1. Relaxation:

Higher anxiety levels tend to lower pain thresholds. Or, said differently, the more stressed out you are the more intense your pain might feel to you. Lowering your stress levels can mitigate (perceived) pain. Massage is a powerful tool that uses mindful touch to soothe the fight or flight branch of your nervous system and helps stimulate its counterpart: the rest and restore branch. In a relaxed state, we sleep better, heal faster, and usually report a decrease in pain symptoms.

2. Reduce Muscle Soreness:

Regular tissue work can help reduce muscle soreness. DOMS or delayed onset muscle soreness is what most people experience 24-48 hours after a challenging workout or physical activity. Massage promotes fluid exchange in tissue which helps your muscles exchange nutrients for toxins and how oxygen gets into your tissue cells. Getting bodywork after vigorous activity can help you recover faster and feel less sore.

3. Increased Proprioception: 

Your skin is your largest organ. As embryos, our brain and skin evolve from the same cells and can be considered continuations of each other. You can think of your skin as your brain turned inside out and your brain as your skin turned outside in. Input to your skin, e.g. through massage, stimulates your brain. More specifically, your brain has a map of every part of your body so input to each region of skin can increase your brain’s awareness of that region. The more aware your brain is of your body, the better it can judge where you are in space and where your body parts are relative to each other. This is pivotal for movement coordination and even injury prevention.

 4. Scar work:

scars are a result of reflexive (unconscious) tissue healing. They are a result of your nervous system’s response to tissue damage. Whether from an injury or a surgery, scar tissue heals wounds and serves its purpose. However, scar tissue fibers, unlike “normal” tissue, are disorganized. This creates two problems.

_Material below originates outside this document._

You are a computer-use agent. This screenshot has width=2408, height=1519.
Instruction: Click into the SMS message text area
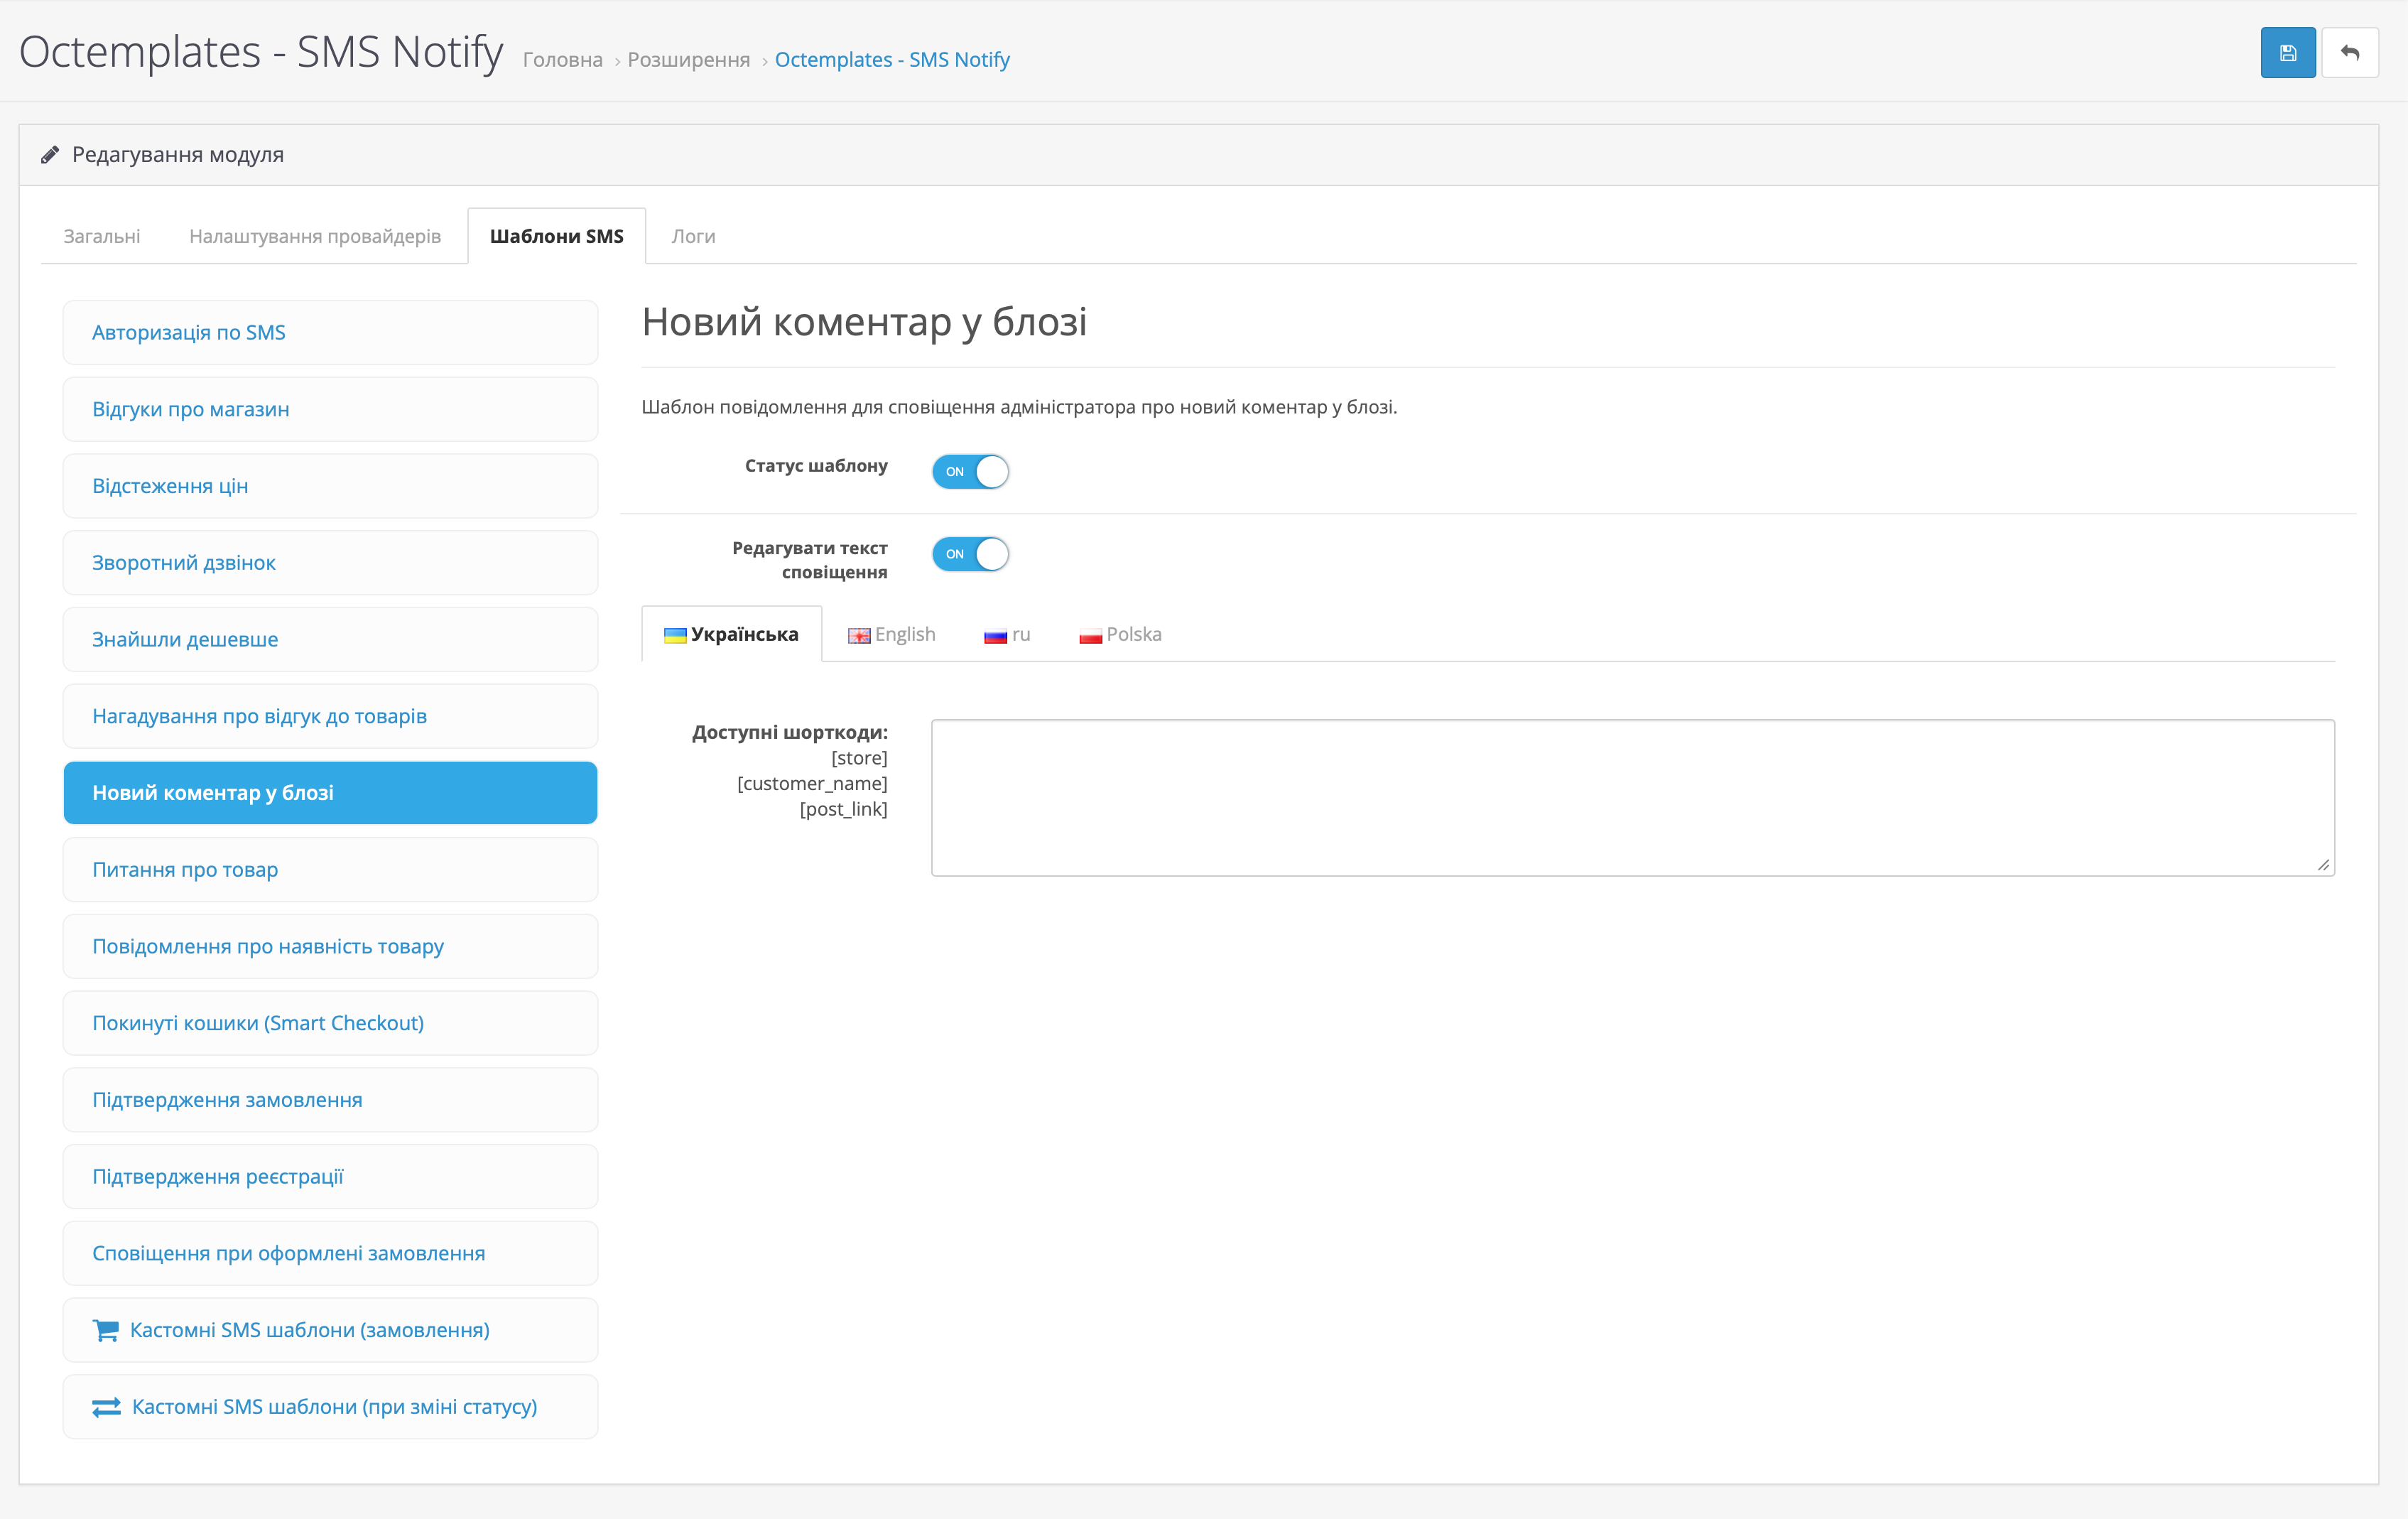(1632, 797)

On one hand, this tissue cannot function as well as undamaged tissue and does not yield to stretch or compression which is necessary for your muscles (and its connective tissue) to function efficiently. Secondly, this disorganized tissue provides a more blurry picture in your brain map. (see above bullet point). This makes it so that your brain cannot activate that area as well or as quickly as other muscular regions. Concerted and frequent scar tissue (especially when started soon after an injury or surgery) work can help dampen this effect and maintain good tissue health.

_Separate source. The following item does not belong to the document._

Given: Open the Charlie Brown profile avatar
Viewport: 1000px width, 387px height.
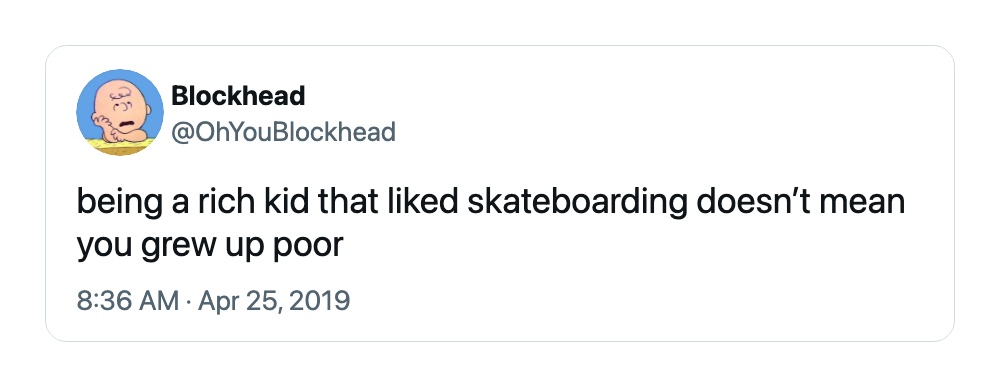Looking at the screenshot, I should point(120,112).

5. Increased Range of motion: 

Massage promotes blood flow to muscle tissues. This increase in circulation alone can allow you to move further at joints like hips and shoulders. (Pain Free) Massage also positively affects your brain’s awareness of your tissue which essentially makes you feel safe. Your brain is always unconsciously scanning for threat. If you have ever been startled you know what it feels like when your muscles reflexively get stiff. Similarly, stress and anxiety can contribute to “stiffness” on an unconscious level. Massage can help bring on a state of calm which can often help you move more freely.